In order for Noble Rot to occur, an ideal merger of climate and grape variety must happen. Early morning mists from nearby bodies of water must be followed by warm, sunny afternoons. Humidity is generated by these early morning mists, and, as a result of that humidity, the Noble Rot fungus attacks the grapes by penetrating the skins. The spores in the fungus germinate resulting in grape water evaporation. The warm, sunny afternoons assure that the grapes dry off to prevent malevolent Grey Rot. During the autumn, this entire process repeats itself on a daily basis and occurs naturally in specific wine regions. The Sauternes region of Bordeaux is one of the most famous of these ‘noble rot’ regions.

The Ideal Grapes

The ideal grapes to be affected by Noble Rot are thin-skinned varieties with tight grape clusters. The fungus can more easily penetrate the thin skin. Tight clusters result in a faster spread of Noble Rot throughout the cluster. The most ideal variety in Bordeaux is Semillon.

Making Botrytized Wines

Why are botrytized wines so expensive? The Noble Rot does not spread through the grape cluster in a uniform fashion. Therefore, harvesting is labor- intensive and costly, requiring hand-harvesting and several passes through the vineyard over a two month period. The pressed juice is extremely rich and concentrated and requires a long, slow fermentations. One entire vine makes only one glass of botrytized wine. These wines are naturally sweet because the fermentation finishes well before all the fermentable sugars have been converted into alcohol. The level of residual sugar in a Sauternes wine will vary form year to year depending on the level of noble rot – but it is usually between 130g/l and 150g/l – though it can go much higher.

Bordeaux’s Sweet Wine Miracle

The region 40 km (25 mi) southeast of Bordeaux city is where the ideal merger of climate and grape variety reaches an apex, where the cooler water of the Ciron tributary flow into the larger warmer watered Garonne River, creating these morning mists that are followed by sunny afternoon. Semillon grapes planted in this area are prime targets. Perfect conditions exist in Sauternes and surrounding areas of Barsac, Cérons, Cadillac, Loupiac, and Sainte-Croix-du-Mont for the formation of Noble Rot and the world renowned Botrytized Sweet Wines of Bordeaux.

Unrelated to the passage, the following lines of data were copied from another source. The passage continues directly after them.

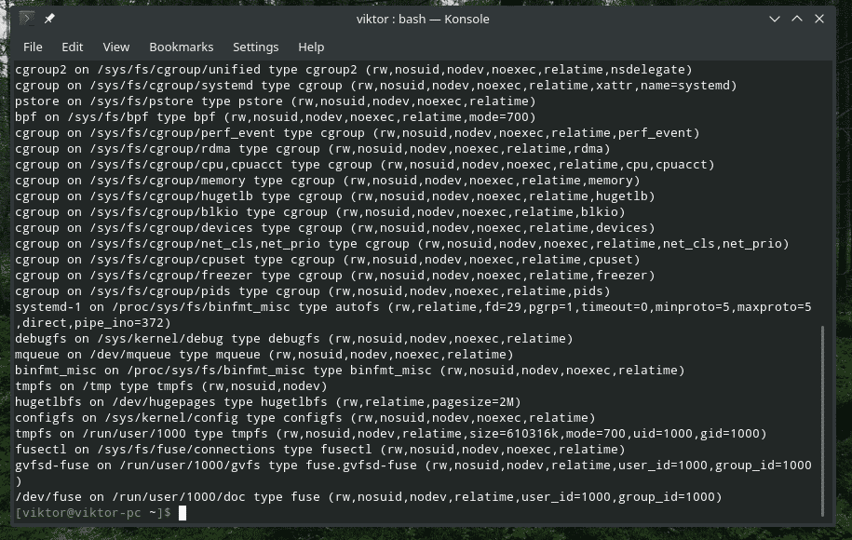This screenshot has width=852, height=540.
Task: Open the Help menu
Action: [x=311, y=47]
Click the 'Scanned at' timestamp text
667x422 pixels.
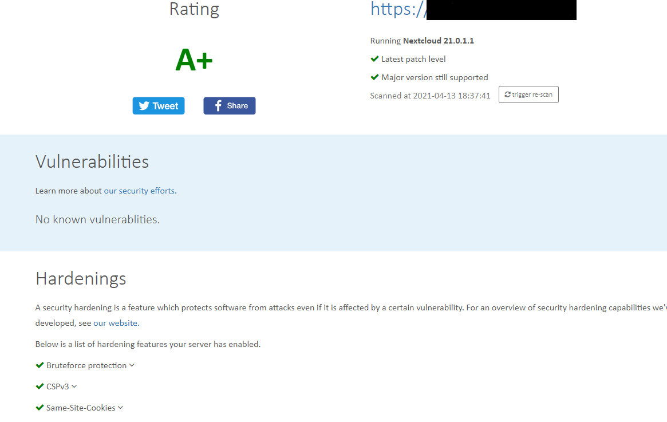click(x=430, y=96)
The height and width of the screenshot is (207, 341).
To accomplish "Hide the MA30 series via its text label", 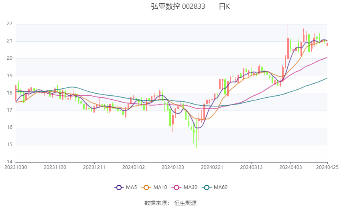I will (190, 187).
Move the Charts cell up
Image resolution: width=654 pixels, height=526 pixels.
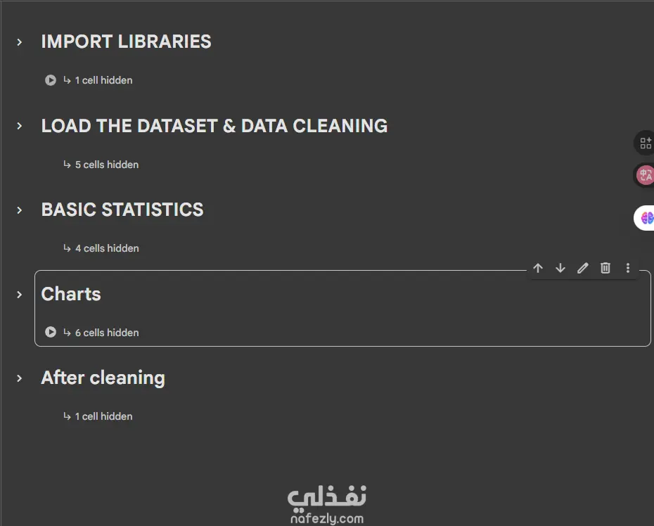538,268
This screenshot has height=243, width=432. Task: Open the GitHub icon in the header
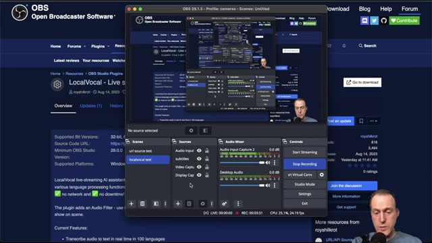tap(384, 21)
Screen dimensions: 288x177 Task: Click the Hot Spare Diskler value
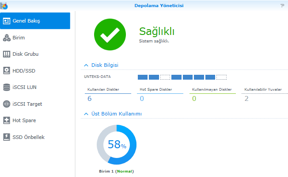(x=142, y=98)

Enjoying Wines With Noble Rot

Having these unctuous, delectable wines only for dessert is a mistake, according to many Bordelais. In fact, sweet wines from Bordeaux appear in the Aperitif section of a wine menu. Even though the usual pairings are blue-veined cheeses and Foie Gras, other savory treats provide wonderful pairing opportunities. For example, Neal Rosenthal, wine importer, suggests sautéing lobster tail meat in butter, deglazing the pan with Bordeaux Sweet Wine, and pouring that on top of the lobster. What a blessing in disguise!

Three Sauternes To Try

Château Grillon, Sauternes, 2013

Intense aromas and lovely flavors of grapefruit, honey, apricot and smoky noble rot.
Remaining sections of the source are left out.